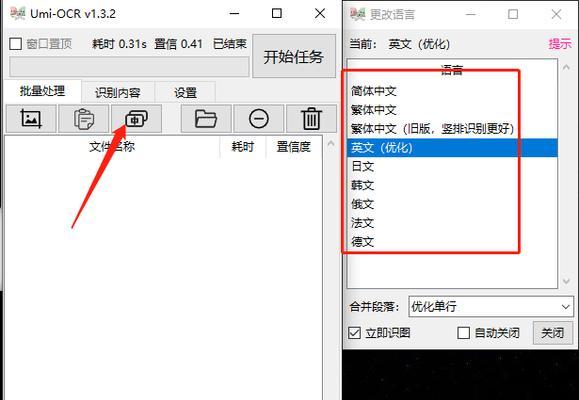579x400 pixels.
Task: Switch to the 识别内容 tab
Action: click(x=117, y=92)
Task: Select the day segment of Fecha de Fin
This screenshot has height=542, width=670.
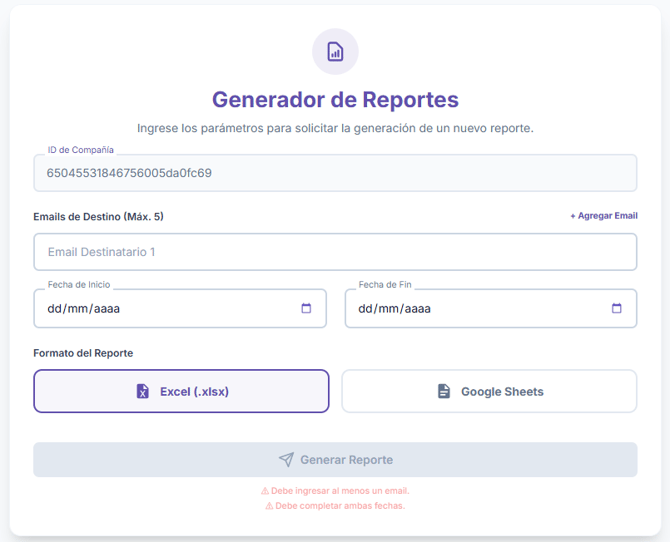Action: [366, 309]
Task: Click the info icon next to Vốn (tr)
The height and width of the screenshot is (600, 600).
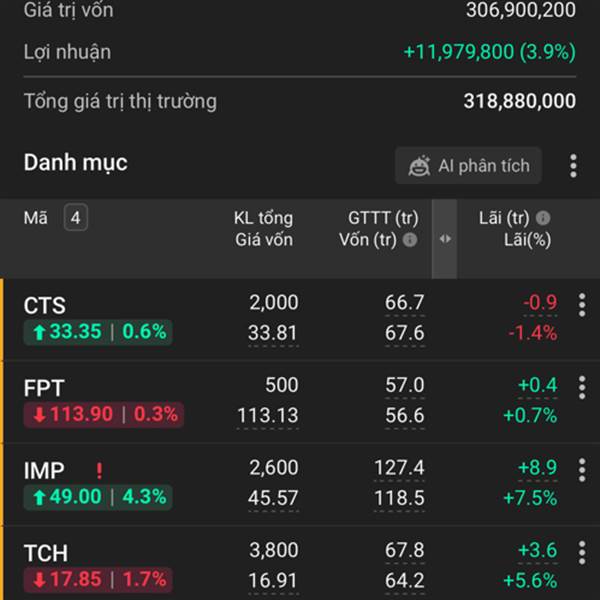Action: coord(410,240)
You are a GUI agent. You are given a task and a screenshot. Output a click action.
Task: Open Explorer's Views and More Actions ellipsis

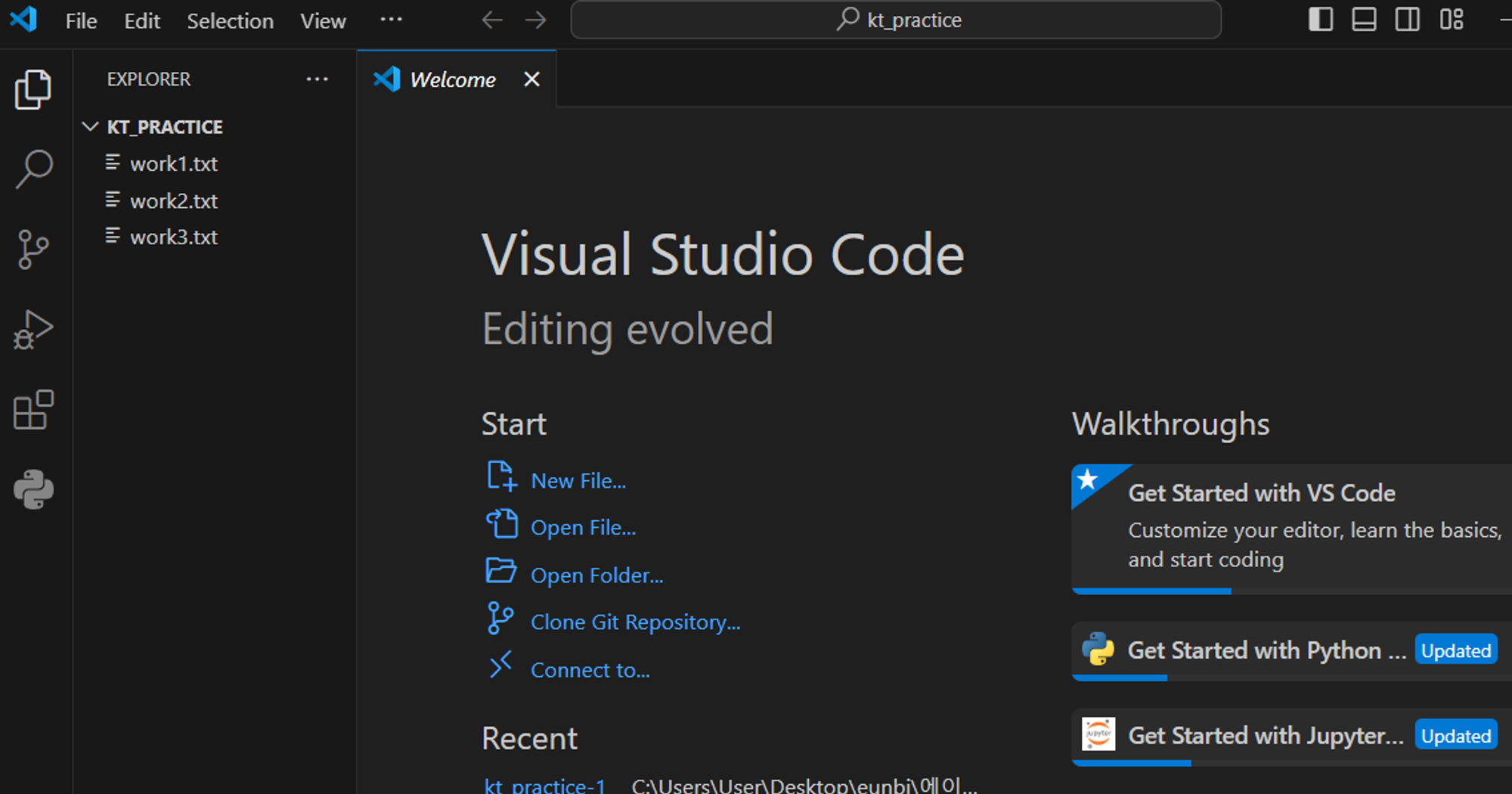click(x=317, y=79)
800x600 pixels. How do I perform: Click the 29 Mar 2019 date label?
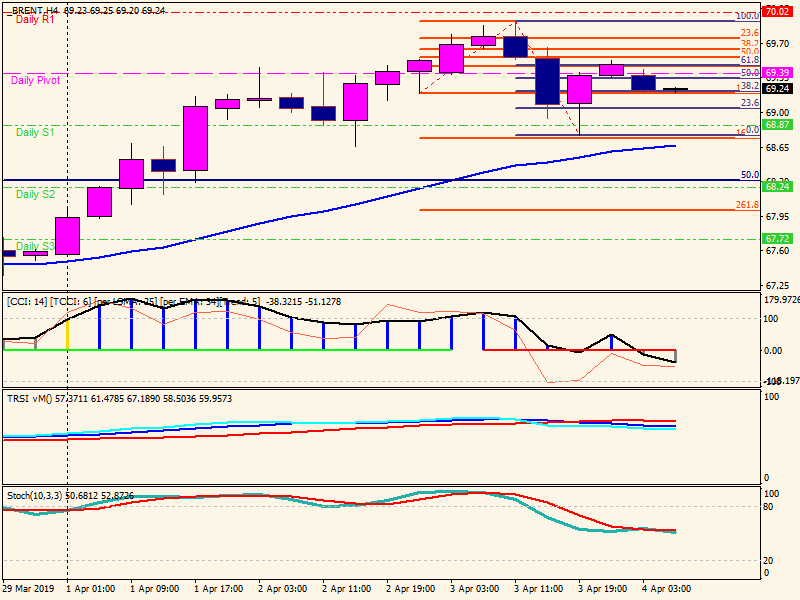tap(30, 589)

========================

Your answer should consist of the lines above between those holding "Task: Select the day segment of Fecha de Fin" and "You are a GUI", inclusive, reproduced word for word and without pictures.

Task: Select the day segment of Fecha de Fin
This screenshot has height=542, width=670.
Action: [366, 309]
Task: Click the info icon next to Vốn (tr)
The height and width of the screenshot is (600, 600).
Action: coord(410,240)
You are a GUI agent. You are given a task and a screenshot. Output a click action.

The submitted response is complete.